%%

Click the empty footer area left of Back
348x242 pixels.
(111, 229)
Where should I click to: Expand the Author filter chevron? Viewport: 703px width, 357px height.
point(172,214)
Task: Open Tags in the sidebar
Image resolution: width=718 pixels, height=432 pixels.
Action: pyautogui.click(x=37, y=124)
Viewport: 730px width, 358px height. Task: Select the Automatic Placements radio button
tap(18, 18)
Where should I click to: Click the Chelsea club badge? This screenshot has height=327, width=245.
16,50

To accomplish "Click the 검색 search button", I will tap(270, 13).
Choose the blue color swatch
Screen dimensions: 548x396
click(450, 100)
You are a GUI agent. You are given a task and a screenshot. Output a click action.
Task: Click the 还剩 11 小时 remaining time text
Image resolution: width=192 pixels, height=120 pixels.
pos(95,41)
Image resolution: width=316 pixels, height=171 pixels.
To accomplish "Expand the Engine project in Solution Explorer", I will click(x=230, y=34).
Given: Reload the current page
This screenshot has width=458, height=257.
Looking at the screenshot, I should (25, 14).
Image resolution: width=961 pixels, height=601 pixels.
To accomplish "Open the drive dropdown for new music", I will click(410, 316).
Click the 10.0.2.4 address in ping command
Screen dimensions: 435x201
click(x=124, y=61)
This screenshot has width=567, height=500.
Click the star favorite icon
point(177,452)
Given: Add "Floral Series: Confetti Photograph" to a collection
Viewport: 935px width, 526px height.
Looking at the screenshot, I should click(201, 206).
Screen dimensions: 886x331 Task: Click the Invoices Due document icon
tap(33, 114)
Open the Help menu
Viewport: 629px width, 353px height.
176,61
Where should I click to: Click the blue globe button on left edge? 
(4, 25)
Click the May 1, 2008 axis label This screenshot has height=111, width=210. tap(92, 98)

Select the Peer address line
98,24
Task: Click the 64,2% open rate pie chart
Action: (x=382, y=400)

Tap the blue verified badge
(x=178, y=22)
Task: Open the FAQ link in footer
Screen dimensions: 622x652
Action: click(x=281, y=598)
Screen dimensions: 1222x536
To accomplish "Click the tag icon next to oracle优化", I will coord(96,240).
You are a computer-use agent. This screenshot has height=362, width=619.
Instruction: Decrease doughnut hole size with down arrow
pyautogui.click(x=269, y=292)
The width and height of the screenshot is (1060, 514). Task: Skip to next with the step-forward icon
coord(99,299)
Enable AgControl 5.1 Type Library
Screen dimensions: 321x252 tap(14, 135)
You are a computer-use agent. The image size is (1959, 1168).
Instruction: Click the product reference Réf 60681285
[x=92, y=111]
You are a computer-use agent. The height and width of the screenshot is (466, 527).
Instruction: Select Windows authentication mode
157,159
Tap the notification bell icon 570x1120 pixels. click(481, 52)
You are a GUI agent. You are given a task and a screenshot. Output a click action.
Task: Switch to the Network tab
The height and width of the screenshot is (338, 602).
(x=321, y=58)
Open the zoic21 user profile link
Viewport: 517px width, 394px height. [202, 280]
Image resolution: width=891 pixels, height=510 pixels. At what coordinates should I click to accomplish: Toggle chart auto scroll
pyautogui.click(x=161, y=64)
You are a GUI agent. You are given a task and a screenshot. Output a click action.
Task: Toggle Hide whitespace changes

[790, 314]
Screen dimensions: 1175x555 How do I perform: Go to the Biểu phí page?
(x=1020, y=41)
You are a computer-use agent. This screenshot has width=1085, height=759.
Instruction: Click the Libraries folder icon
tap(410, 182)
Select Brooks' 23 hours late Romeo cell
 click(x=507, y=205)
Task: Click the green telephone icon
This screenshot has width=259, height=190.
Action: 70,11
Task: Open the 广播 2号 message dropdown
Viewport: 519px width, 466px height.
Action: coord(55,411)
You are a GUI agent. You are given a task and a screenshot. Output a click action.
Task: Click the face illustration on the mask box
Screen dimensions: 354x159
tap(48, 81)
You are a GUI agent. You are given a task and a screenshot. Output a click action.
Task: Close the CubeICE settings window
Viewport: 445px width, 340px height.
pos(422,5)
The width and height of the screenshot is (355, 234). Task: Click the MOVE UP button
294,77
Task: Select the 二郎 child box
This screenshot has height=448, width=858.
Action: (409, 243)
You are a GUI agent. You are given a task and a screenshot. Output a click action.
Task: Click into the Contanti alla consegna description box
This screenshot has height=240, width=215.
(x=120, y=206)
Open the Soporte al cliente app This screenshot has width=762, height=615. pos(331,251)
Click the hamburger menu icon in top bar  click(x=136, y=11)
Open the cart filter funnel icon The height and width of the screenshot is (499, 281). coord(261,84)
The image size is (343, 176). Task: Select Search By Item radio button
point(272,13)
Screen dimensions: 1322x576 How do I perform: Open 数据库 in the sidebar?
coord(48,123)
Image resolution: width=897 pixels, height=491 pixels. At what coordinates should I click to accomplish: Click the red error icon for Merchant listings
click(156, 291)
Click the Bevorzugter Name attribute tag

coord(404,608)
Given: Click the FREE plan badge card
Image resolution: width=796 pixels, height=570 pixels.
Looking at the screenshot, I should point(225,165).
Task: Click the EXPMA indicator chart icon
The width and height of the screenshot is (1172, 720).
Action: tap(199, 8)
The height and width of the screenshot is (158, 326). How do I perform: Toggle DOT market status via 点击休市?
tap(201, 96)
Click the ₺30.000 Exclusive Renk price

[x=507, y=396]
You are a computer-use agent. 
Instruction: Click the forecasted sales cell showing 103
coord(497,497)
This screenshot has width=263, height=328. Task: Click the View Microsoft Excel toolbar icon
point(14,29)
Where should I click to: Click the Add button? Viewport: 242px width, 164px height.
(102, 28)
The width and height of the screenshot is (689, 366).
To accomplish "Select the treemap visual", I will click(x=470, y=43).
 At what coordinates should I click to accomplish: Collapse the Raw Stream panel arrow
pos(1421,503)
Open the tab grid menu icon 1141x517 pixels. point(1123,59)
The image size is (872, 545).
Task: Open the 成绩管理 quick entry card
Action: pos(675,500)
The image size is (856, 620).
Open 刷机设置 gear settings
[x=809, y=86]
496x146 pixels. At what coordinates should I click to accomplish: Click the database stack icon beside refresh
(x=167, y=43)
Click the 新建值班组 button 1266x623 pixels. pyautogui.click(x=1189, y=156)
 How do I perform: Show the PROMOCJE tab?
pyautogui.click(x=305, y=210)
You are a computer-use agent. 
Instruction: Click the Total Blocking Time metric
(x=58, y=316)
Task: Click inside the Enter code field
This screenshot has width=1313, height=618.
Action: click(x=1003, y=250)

%%

Exercise goal: Reproduce verbatim the lines above, from the line with "Where should I click to: Click the Chelsea" through the line with "Image resolution: width=316".

Result of the task:
Where should I click to: Click the Chelsea club badge? This screenshot has height=327, width=245.
16,50

To accomplish "Click the 검색 search button", I will tap(270, 13).
Choose the blue color swatch
Screen dimensions: 548x396
click(450, 100)
You are a GUI agent. You are given a task and a screenshot. Output a click action.
Task: Click the 还剩 11 小时 remaining time text
Image resolution: width=192 pixels, height=120 pixels.
pos(95,41)
Image resolution: width=316 pixels, height=171 pixels.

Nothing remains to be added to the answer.